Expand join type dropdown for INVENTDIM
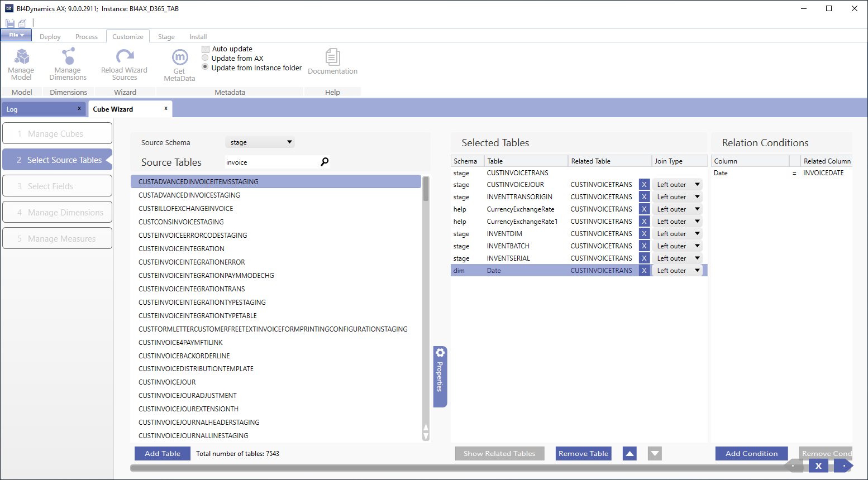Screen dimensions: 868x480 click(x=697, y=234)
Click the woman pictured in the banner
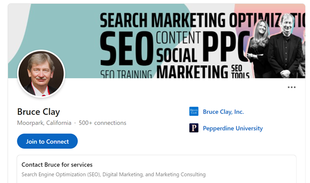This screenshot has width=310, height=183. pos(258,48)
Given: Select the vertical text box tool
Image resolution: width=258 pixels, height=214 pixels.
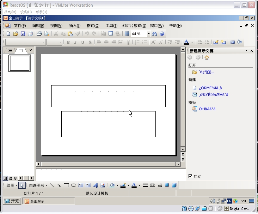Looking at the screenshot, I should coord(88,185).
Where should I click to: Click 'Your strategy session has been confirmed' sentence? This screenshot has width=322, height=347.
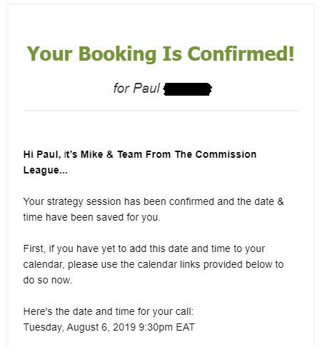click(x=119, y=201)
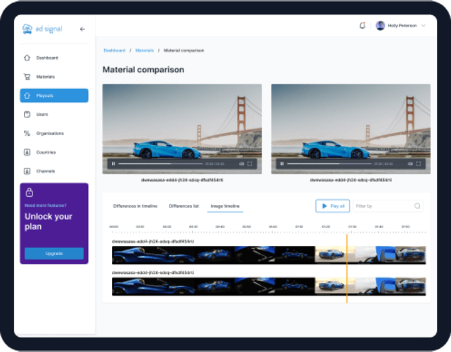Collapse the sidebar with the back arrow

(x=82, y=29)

· · · ·

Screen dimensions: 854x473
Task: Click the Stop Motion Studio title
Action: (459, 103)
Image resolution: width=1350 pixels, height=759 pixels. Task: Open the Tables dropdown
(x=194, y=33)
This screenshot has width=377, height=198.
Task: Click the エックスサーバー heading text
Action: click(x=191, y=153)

· · · ·

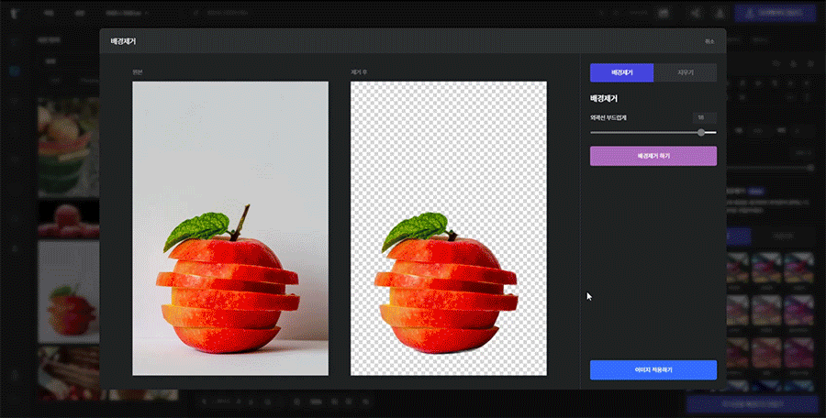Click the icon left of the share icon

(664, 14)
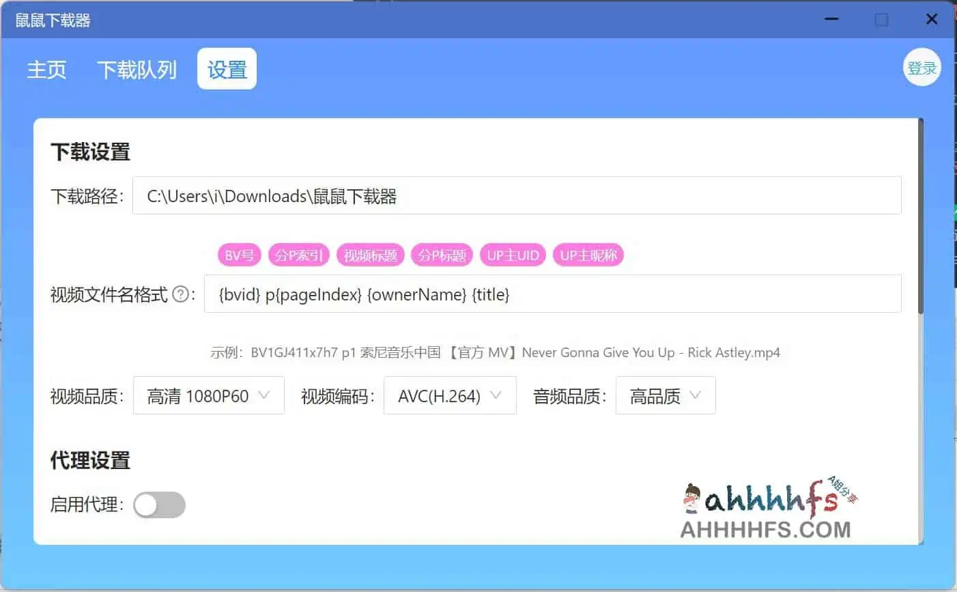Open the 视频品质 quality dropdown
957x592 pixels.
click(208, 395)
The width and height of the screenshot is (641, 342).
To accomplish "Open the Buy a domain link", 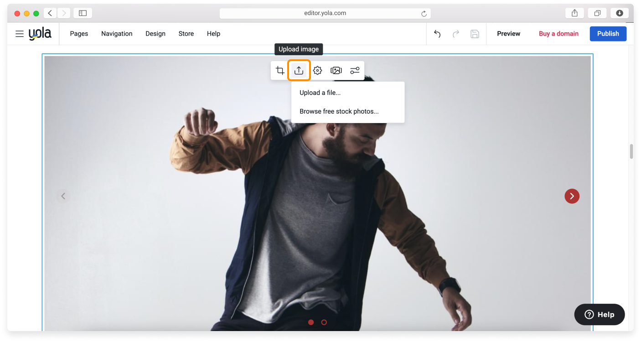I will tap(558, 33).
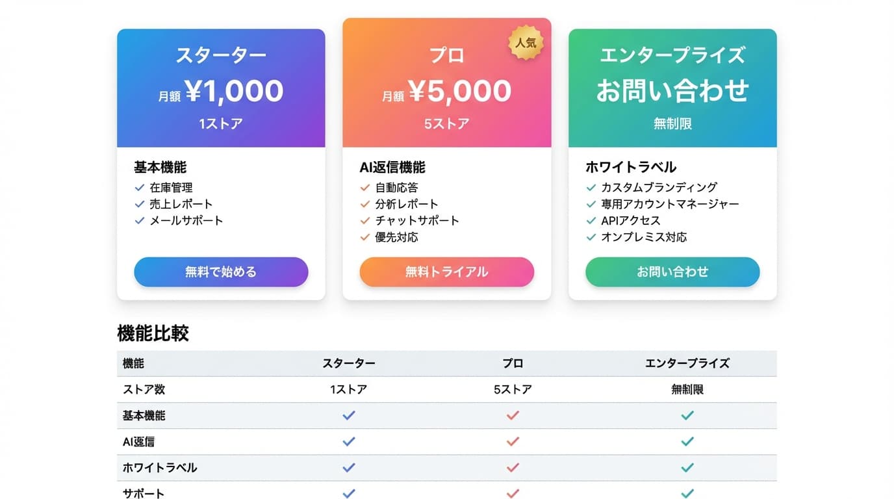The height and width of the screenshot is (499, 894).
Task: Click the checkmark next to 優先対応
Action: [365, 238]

· · · ·

PROBLEM STATEMENT:
Working from the entries above, reproduce exactly and only the lines beginning with the line that has "Expand join type dropdown for INVENTDIM" and ending with the line that has "Given: Select the vertical text box tool"; omit all pictures.

PROBLEM SOLUTION:
Expand join type dropdown for INVENTDIM
Screen dimensions: 868x480 click(x=697, y=234)
Click the woman pictured in the banner
This screenshot has width=310, height=183. pos(258,48)
Given: Select the vertical text box tool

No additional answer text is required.